Самолеты из Бонна и Парижа приземлились в 4.30 и 5.45 соответственно; почти три часа спустя, в 8.27, прибыл реактивный самолет из Средиземноморья.
Прибытие каждого рейса было рассчитано так, чтобы гости не заподозрили о присутствии друг друга. И каждому из этих ошарашенных гостей Конверс повторял буквально одно и то же:
– Еще недавно я пользовался вашим гостеприимством в Бонне и теперь предлагаю вам свое. Условия у вас будут получше, чем были у меня, но вот насчет пищи сомневаюсь. Однако, уверяю вас, ваш отъезд будет менее драматичен, чем мой.
“Отъезд, но не пребывание здесь, – думал Конверс, повторяя каждому из них заученный текст. – Не пребывание здесь”. Душевное спокойствие гостей не входило в его планы.
Темное небо над деревьями Центрального парка начало розоветь. Натан Саймон, сидя в своем кабинете в мягком кожаном кресле, стоявшем напротив огромного окна, следил за рождением нового дня. Это кресло он называл своим мозговым центром, однако в последнее время он чаще дремал в нем, чем думал. Но этой ночью ему было не до сна. Его мозг был в огне. Он прикидывал и так и эдак самые различные варианты, анализируя таящиеся в каждом из них опасности. Одна неточность – и прозвучит сигнал тревоги, что заставит генералов действовать, и тогда лавина событий быстро выйдет из-под контроля, а вернее, контроль этот повсеместно окажется в руках генералов.

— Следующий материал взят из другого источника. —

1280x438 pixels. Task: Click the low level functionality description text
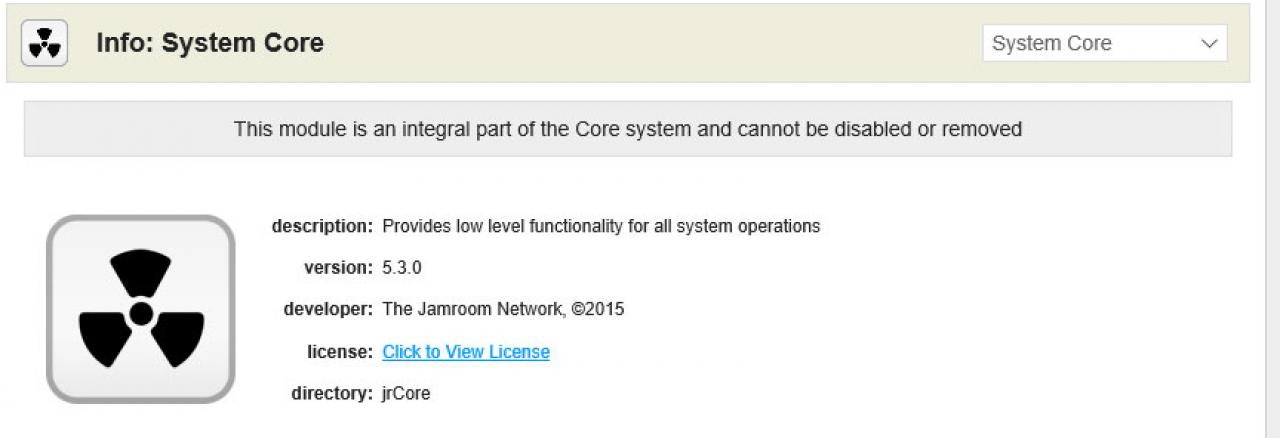point(601,226)
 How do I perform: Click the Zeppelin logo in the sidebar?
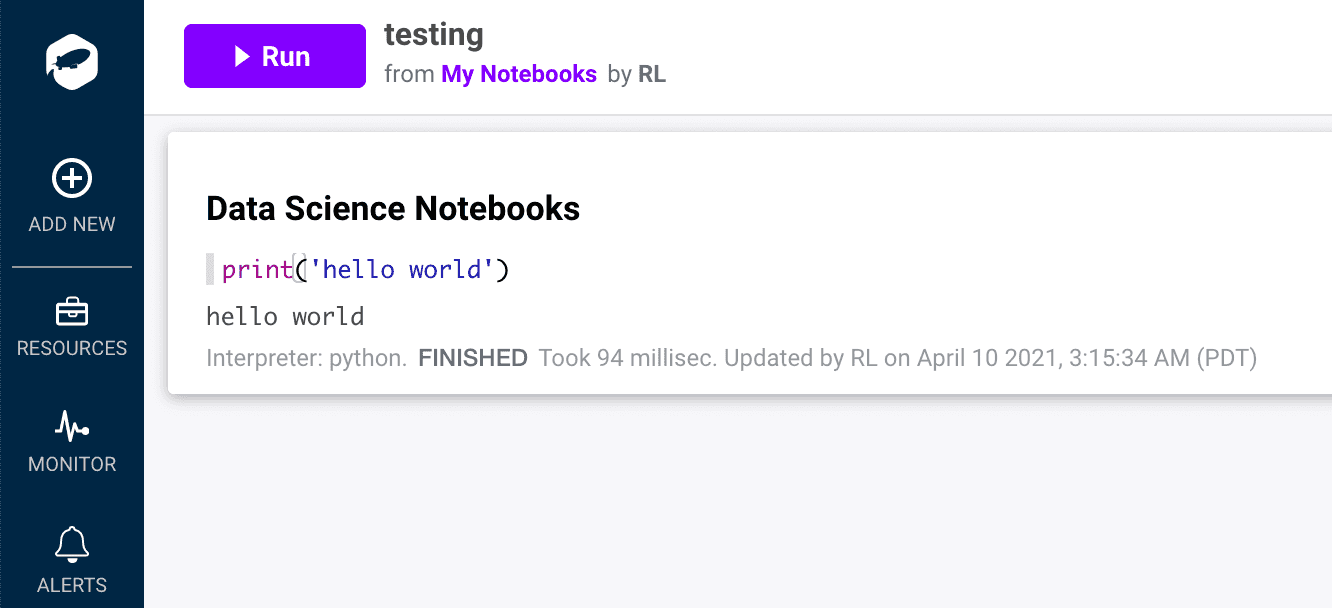point(71,61)
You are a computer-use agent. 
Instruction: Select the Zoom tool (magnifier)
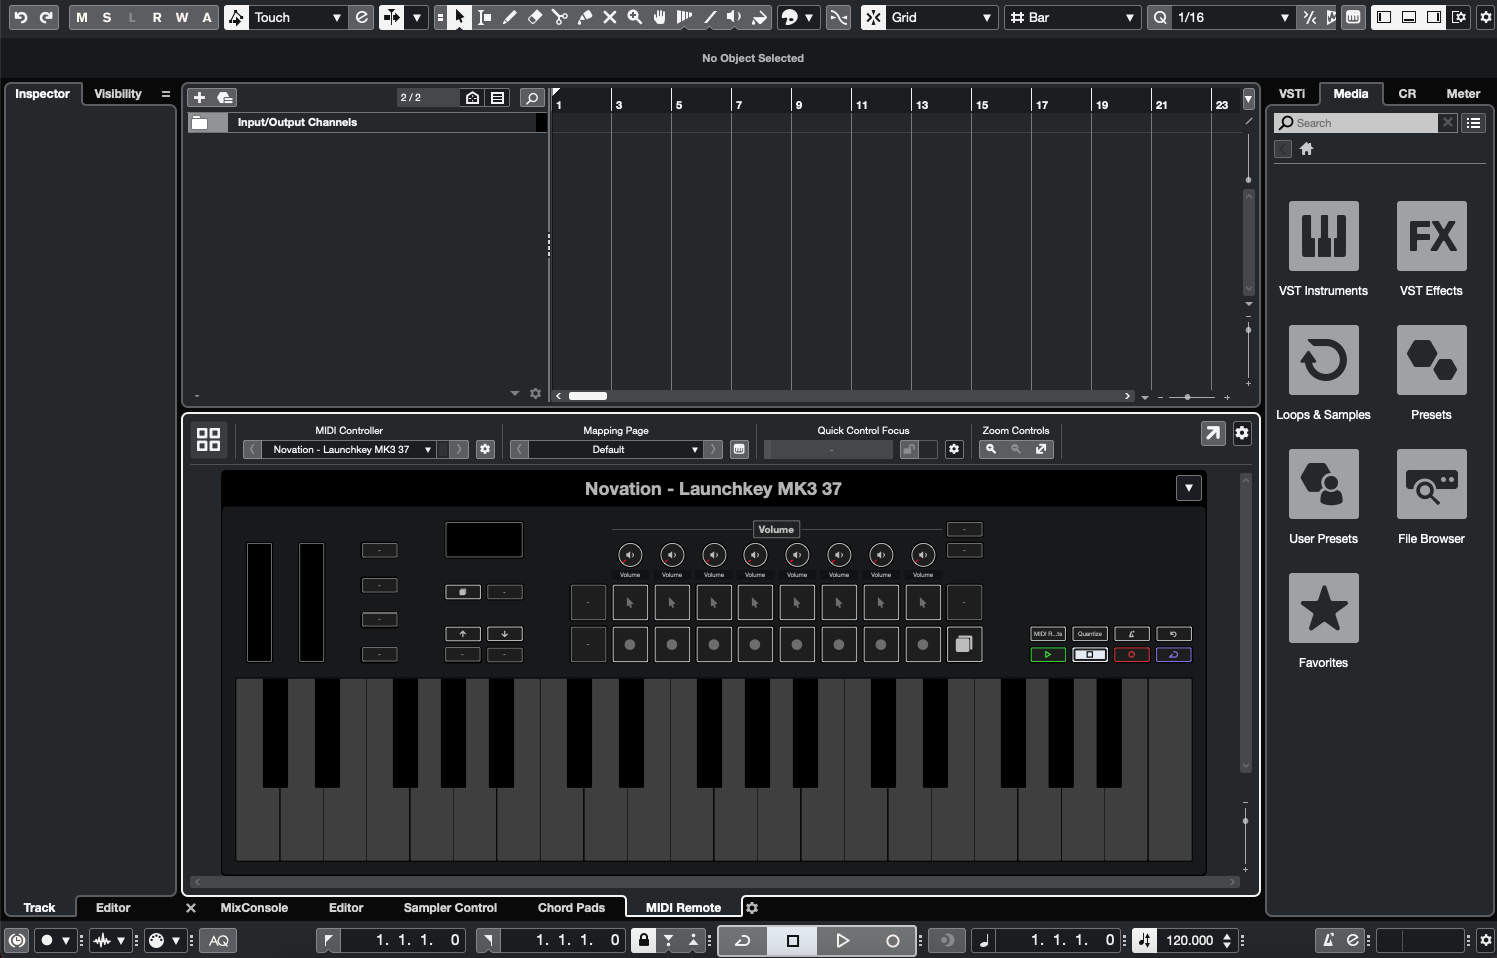click(x=636, y=17)
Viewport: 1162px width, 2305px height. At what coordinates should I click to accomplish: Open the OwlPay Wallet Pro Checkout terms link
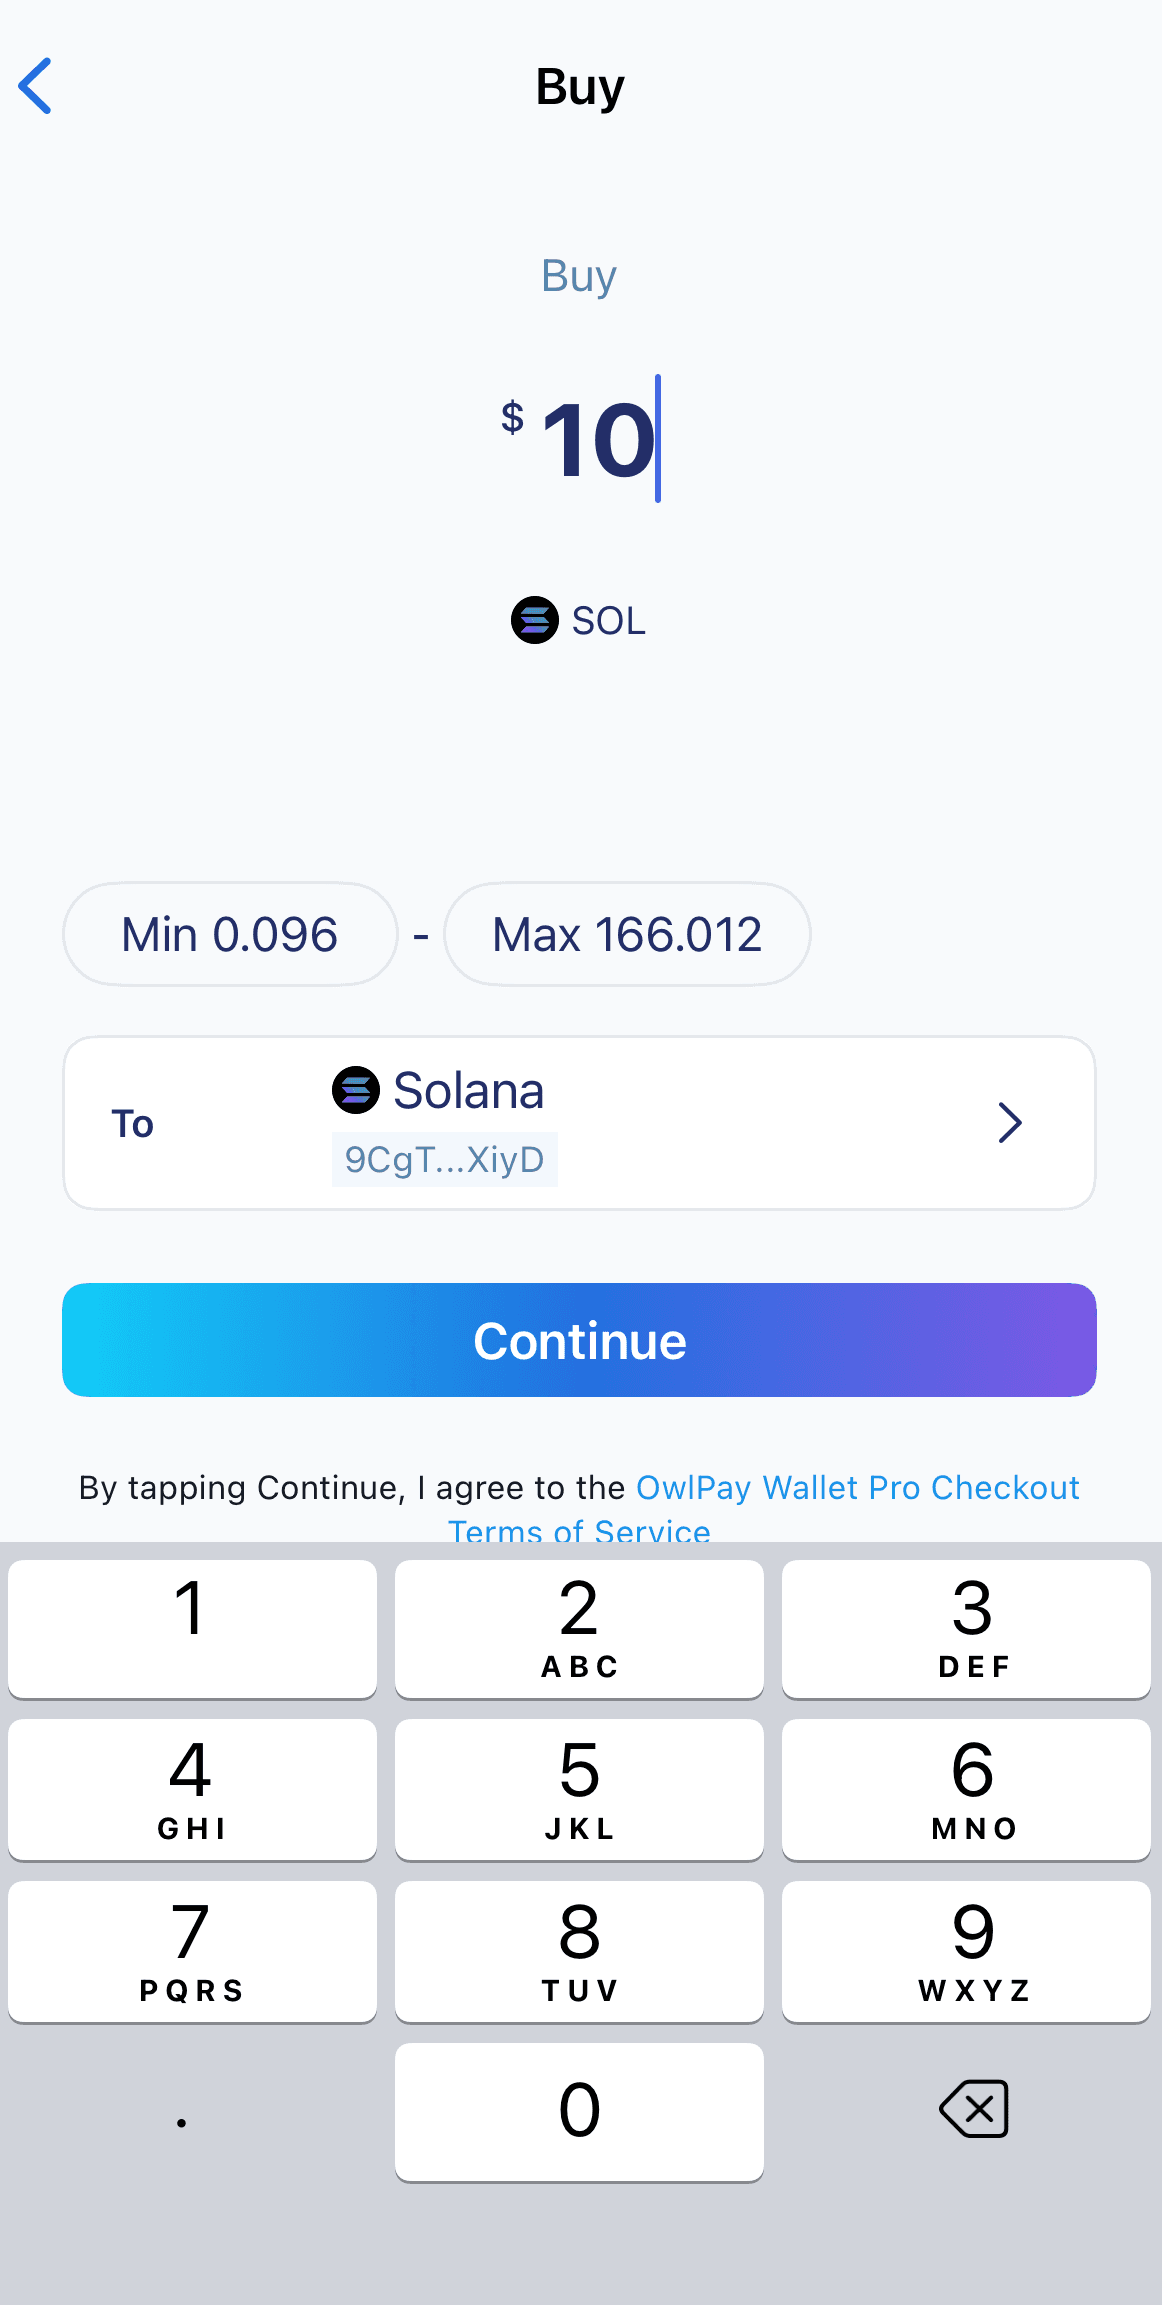pos(857,1488)
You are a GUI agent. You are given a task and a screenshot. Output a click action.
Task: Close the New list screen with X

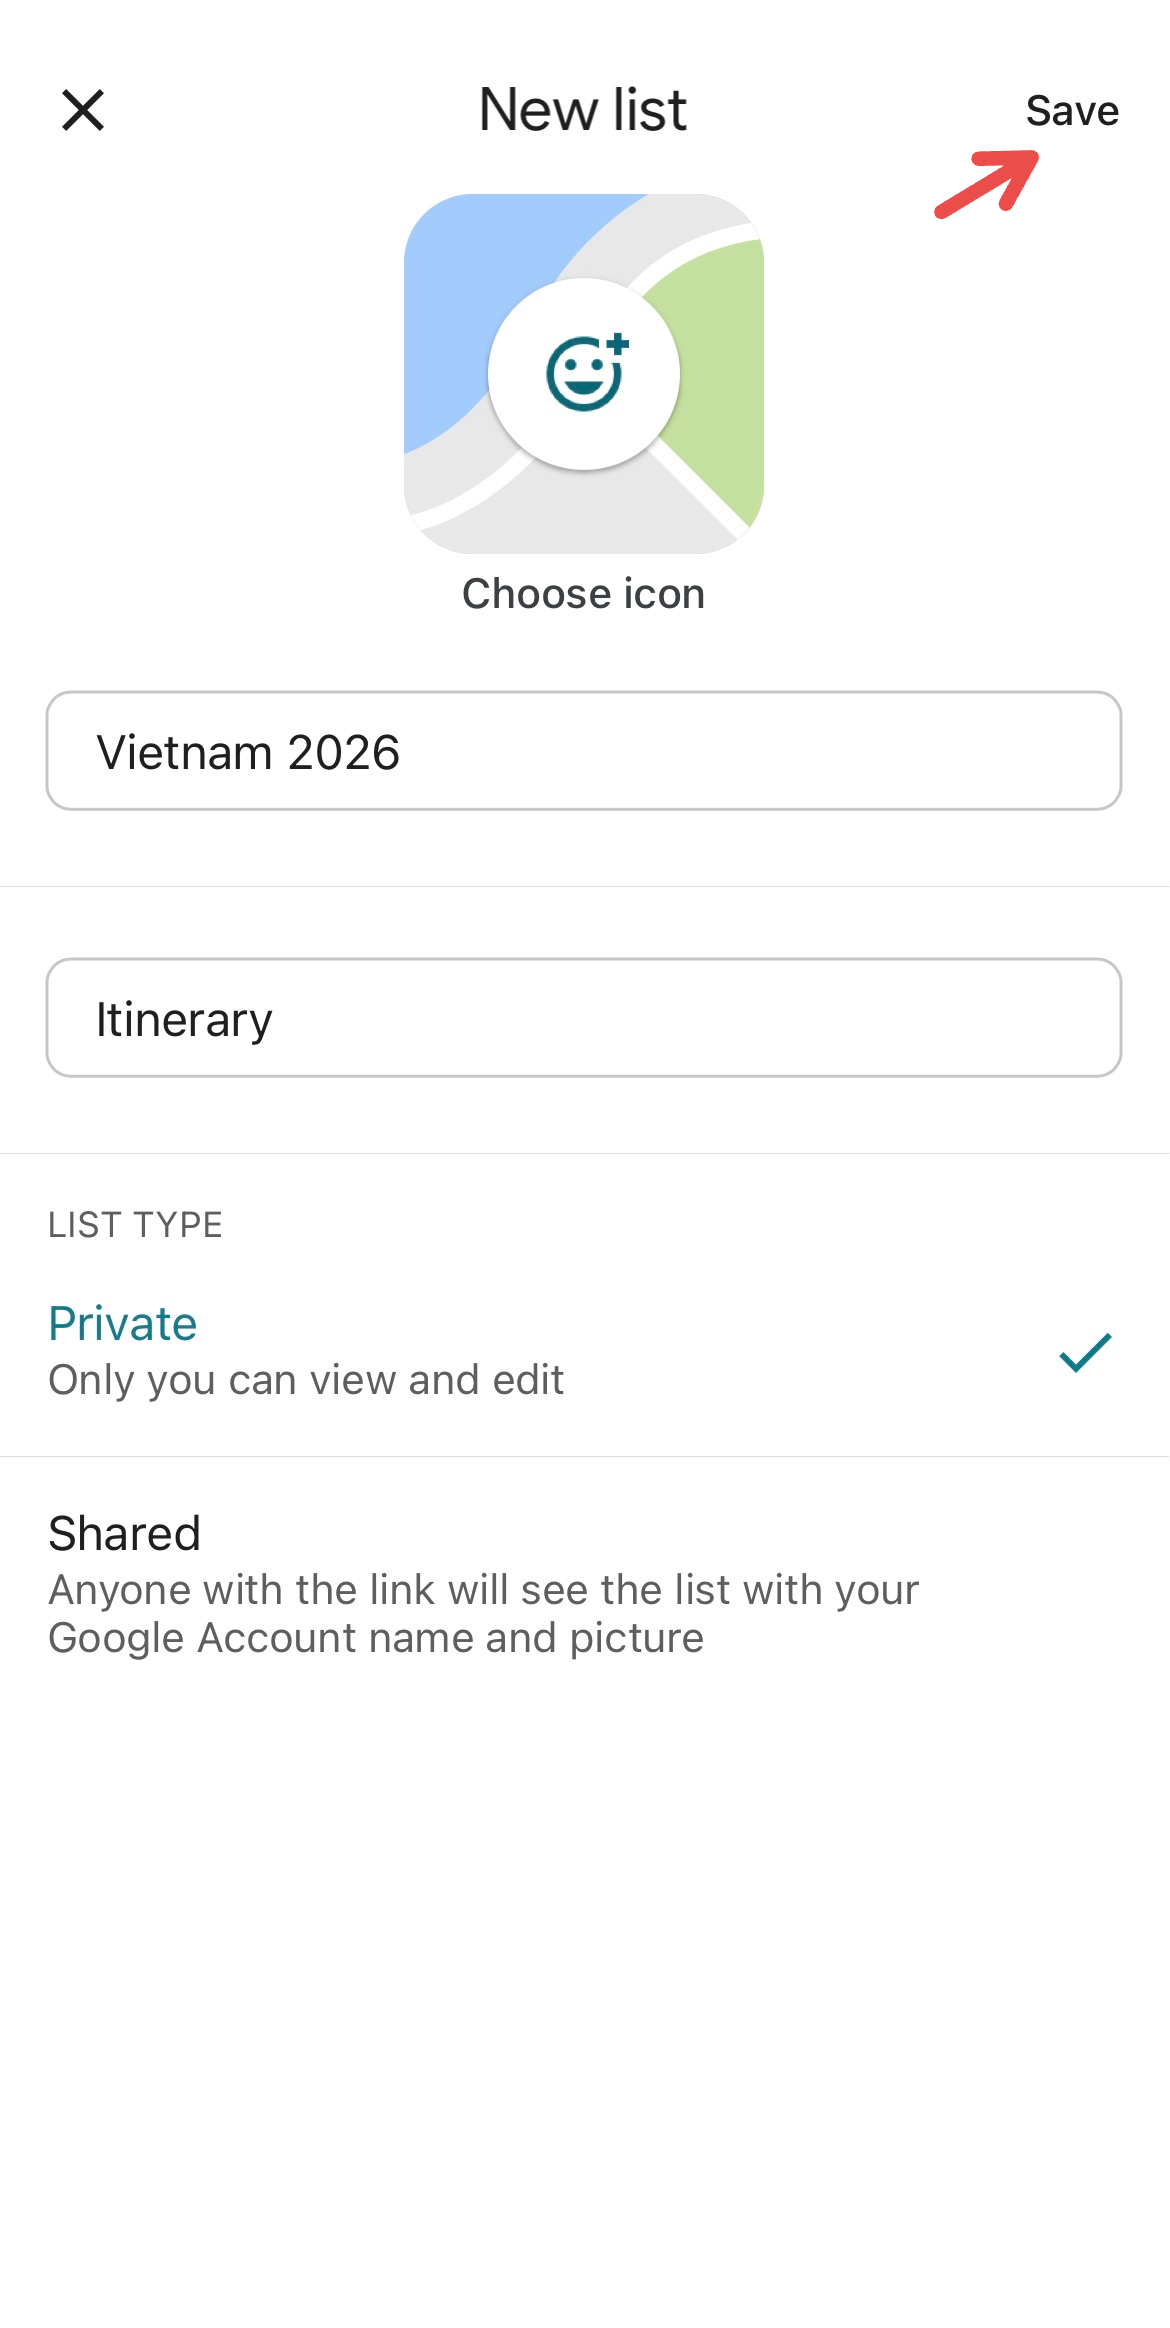(x=83, y=110)
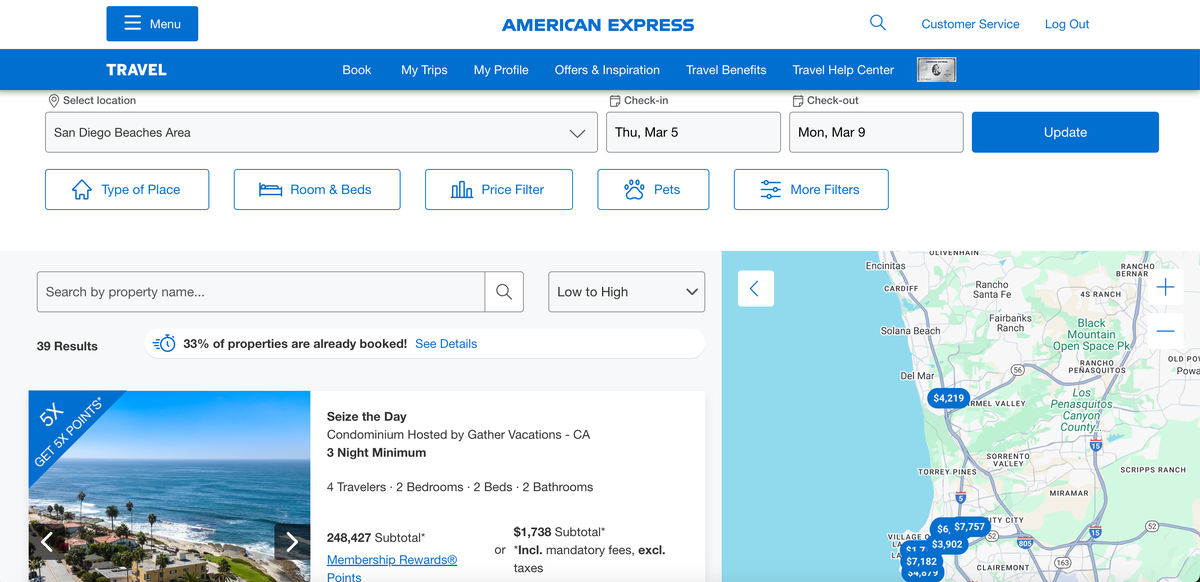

Естественно, они могут начать боевые действия и сами, без такого вмешательства, но Натан так не думал – эти генералы не торопыги и не дураки. Любой хаос должен иметь свое зримое начало, некое завихрение, которое призвано дать толчок волне насилия. Помимо всего прочего, чтобы начались беспорядки, игроки, вернее, исполнители должны оказаться в нужных местах, причем незаметно. Разумеется, это всего лишь абстрактные рассуждения, но именно так и возникают идеи, а концепция установления контроля военных над правительствами известна со времен фараонов. Эта идея принесла свои плоды на Пелопоннесе и в Спарте, позднее была использована Израилем и еще позднее – императором Священной Римской империи и получила полное, законченное воплощение в двадцатом столетии – Советы и фашистская Германия. Смута, предшествующая насилию, и последующее насилие, не важно, в каком виде, – революционный взрыв сотен тысяч угнетенных русских или удушающая веревка Версальского договора.
Вот в этом-то и заключается слабость генеральской стратегии. Тревога и недовольство должны достичь своего апогея, чтобы взорваться потом насилием. Людей – толпы обыкновенных людей – необходимо довести до определенного состояния, а для этого нужно, чтобы такие толпы где-то собрались. Но где они могут собраться и когда? И что он может противопоставить этому, не привлекая к себе внимания ищеек Делавейна? Он – работодатель и друг Джоэла Конверса, “психопата, одержимого манией убийства”. Значит, можно смело предположить, что он находится под наблюдением и любые его действия тщательно анализируются, и, если он попадет под подозрение, его уничтожат. В данном случае дело не в его жизни. В известном смысле он оказался в той же ловушке, в которую попали такие же, как он, перепуганные и растерянные люди на берегу Анцио, когда они вдруг поняли, что надежда на спасение там, во вражеских окопах, но добраться до них можно лишь преодолев лавину смертоносного огня. Поняли они и то, что, оставаясь на месте, будут полностью истреблены огнем минометных батарей.